En l’espèce, l’historique des règlements effectués par Madame [M] produit par la banque ne permettant pas d’établir le montant de la somme qui lui a été versée, la S.A. coopérative de banque populaire à capital variable BANQUE POPULAIRE BOURGOGNE FRANCHE-COMTE qui ne rapporte pas la preuve d’un enrichissement injustifié de Madame [M], sera déboutée de sa demande en paiement de la somme de 7.806,74 euros.

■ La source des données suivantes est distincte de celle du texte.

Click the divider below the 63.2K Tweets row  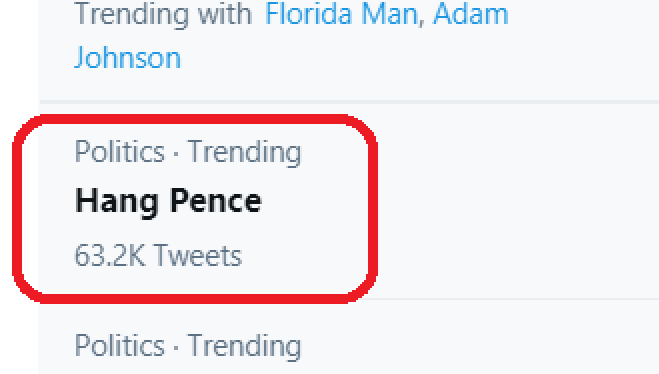517,299
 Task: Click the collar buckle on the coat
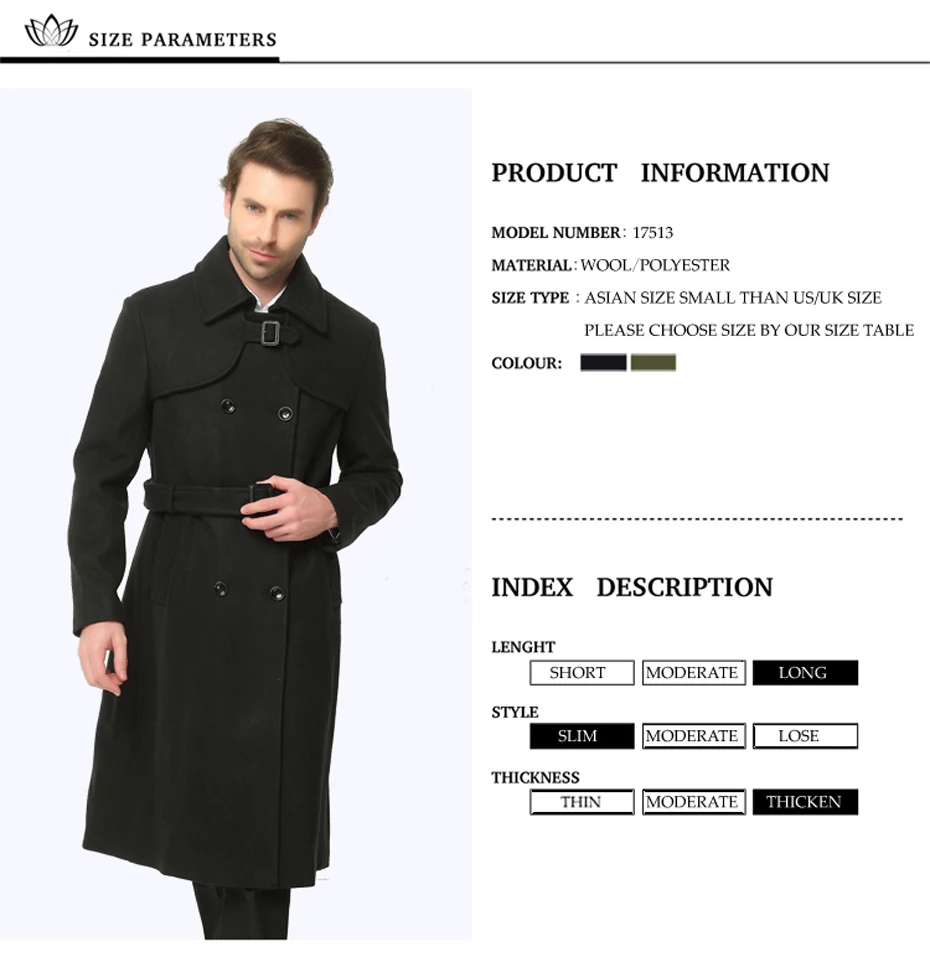[x=270, y=333]
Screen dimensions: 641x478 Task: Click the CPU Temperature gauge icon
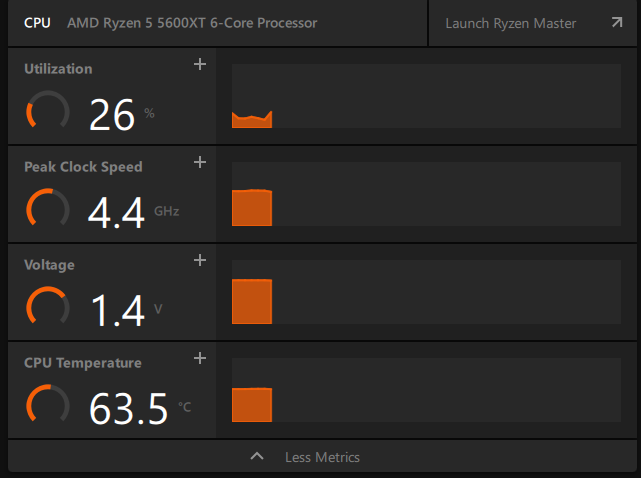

Sur l’exécution provisoire
Le présent jugement bénéficie de l’exécution provisoire de droit conformément à l’article 514 du code de procédure civile.
Sur l’article 700 du CPC
La S.A. coopérative de banque populaire à capital variable BANQUE POPULAIRE BOURGOGNE FRANCHE-COMTE, partie perdante, sera déboutée de sa demande d’indemnité au titre de l’article 700 du code de procédure civile.
Sur les dépens
La S.A. coopérative de banque populaire à capital variable BANQUE POPULAIRE BOURGOGNE FRANCHE-COMTE, partie perdante, sera condamnée aux dépens.
PAR CES MOTIFS
Le juge des contentieux de la protection, statuant publiquement, par jugement réputé contradictoire et en premier ressort,
— Déboute la S.A. coopérative de banque populaire à capital variable BANQUE POPULAIRE BOURGOGNE FRANCHE COMTE de sa demande en paiement de la somme de 10.077,41 euros au titre du prêt du 10 décembre 2020 portant sur la somme de 12.600 euros formulée à l’encontre de Madame [F] [M],
— Déboute la S.A. coopérative de banque populaire à capital variable BANQUE POPULAIRE BOURGOGNE FRANCHE-COMTE de sa demande en paiement de la somme de 7.806,74 euros pour enrichissement injustifié formulée à l’encontre de Madame [F] [M],
— Rappelle que le présent jugement bénéficie de l’exécution provisoire de droit,
— Déboute la S.A. coopérative de banque populaire à capital variable BANQUE POPULAIRE BOURGOGNE FRANCHE COMTE de sa demande au titre de l’article 700 du code de procédure civile,
— Condamne la S.A. coopérative de banque populaire à capital variable coopérative de banque populaire à capital variable BANQUE POPULAIRE BOURGOGNE FRANCHE COMTE aux dépens.
Ainsi prononcé publiquement par mise à disposition au greffe le 27 juin 2025.